As such, questioning if in the long-term RWAs compete as currencies seems like a pretty crucial direction to begin with.
If you fed this question into AI today, it will probably respond with some traditional-concept-influenced answer such as "a currency should fulfill monetary roles including being a medium of exchange, a unit of account and store of value" and it will most likely attempt to argue how tokenized real world assets can't fill those boats.
What do I think?
I think for starters the traditional system is collapsing.
Every concept or rule will be challenged.
Every time someone talks about tokenized RWAs, they remain with limited perspective and that sometimes comes off as comical to me.
Imagine that I tokenize a certain property I own.
People will mostly go: "so you launched a token, big deal" but that is absolutely not what happened.
What happened was that I enabled value that would generally still be locked in place to move and that reality is one what will break so much of our current financial systems.
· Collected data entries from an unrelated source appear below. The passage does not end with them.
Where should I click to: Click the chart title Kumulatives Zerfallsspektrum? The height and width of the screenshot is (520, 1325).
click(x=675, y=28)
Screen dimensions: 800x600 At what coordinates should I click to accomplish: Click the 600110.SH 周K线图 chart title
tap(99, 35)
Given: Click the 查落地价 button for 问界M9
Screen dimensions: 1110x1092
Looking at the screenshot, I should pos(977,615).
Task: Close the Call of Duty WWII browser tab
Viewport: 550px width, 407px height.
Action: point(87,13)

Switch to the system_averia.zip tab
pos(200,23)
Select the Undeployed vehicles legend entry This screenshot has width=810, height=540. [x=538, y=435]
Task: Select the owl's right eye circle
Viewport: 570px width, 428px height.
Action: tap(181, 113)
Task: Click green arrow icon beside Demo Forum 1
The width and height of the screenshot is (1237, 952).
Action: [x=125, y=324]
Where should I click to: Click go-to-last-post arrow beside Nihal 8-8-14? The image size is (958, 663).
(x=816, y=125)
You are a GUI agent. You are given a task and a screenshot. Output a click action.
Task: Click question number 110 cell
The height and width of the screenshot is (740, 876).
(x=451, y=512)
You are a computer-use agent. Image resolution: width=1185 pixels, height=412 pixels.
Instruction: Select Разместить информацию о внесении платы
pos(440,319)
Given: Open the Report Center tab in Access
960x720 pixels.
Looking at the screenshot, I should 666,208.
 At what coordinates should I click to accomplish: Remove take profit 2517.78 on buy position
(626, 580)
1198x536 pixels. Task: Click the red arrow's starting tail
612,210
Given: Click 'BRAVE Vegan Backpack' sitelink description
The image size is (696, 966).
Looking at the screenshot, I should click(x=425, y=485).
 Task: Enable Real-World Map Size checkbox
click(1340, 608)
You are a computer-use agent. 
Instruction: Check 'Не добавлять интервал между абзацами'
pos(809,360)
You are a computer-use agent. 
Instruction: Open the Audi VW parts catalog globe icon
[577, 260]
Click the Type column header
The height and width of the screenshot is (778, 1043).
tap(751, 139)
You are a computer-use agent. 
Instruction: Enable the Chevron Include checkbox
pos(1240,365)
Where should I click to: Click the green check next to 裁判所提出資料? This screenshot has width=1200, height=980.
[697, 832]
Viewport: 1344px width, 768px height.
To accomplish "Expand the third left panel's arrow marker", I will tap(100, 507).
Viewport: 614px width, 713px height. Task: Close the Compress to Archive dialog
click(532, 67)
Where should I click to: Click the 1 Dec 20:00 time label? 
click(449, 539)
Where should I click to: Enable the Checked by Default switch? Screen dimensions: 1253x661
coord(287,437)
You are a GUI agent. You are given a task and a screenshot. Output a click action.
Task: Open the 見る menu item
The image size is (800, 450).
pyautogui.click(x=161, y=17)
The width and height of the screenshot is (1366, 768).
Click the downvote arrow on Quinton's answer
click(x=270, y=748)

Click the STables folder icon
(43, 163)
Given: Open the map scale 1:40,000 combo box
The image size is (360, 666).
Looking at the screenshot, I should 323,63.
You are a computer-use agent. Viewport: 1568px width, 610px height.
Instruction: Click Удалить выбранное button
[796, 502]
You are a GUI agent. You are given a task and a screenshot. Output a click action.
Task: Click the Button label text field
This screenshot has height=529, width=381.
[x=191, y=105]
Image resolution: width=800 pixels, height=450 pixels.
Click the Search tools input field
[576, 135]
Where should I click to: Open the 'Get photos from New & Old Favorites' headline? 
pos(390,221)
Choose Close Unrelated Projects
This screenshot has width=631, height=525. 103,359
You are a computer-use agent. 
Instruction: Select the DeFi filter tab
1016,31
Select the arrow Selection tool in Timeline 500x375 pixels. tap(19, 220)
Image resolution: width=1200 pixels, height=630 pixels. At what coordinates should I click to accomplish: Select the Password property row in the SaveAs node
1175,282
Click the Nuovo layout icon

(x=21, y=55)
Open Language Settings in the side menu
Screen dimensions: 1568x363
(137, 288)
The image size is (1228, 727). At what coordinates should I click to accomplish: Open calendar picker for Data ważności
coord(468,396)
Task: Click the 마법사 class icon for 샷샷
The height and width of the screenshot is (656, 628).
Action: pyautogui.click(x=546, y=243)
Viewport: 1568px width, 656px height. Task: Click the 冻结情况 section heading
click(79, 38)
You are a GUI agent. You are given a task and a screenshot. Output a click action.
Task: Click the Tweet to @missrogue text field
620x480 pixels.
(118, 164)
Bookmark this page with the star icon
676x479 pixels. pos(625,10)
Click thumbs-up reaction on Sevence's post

When the value of a property, such as a house, can be tokenized, its value can effectively become a medium of exchange, store of value and accountable.
In the grand scheme of things, what I honestly see unfolding is that most financial products will become currencies to varying degrees.
Value will get passed across economies through multiple asset types.
Provided liquid exists, every on-chain asset will actively compete with traditional-known currencies.
Of course, settlement can always occur in much different assets but the first contact in most cases will always include several assets across different blockchains.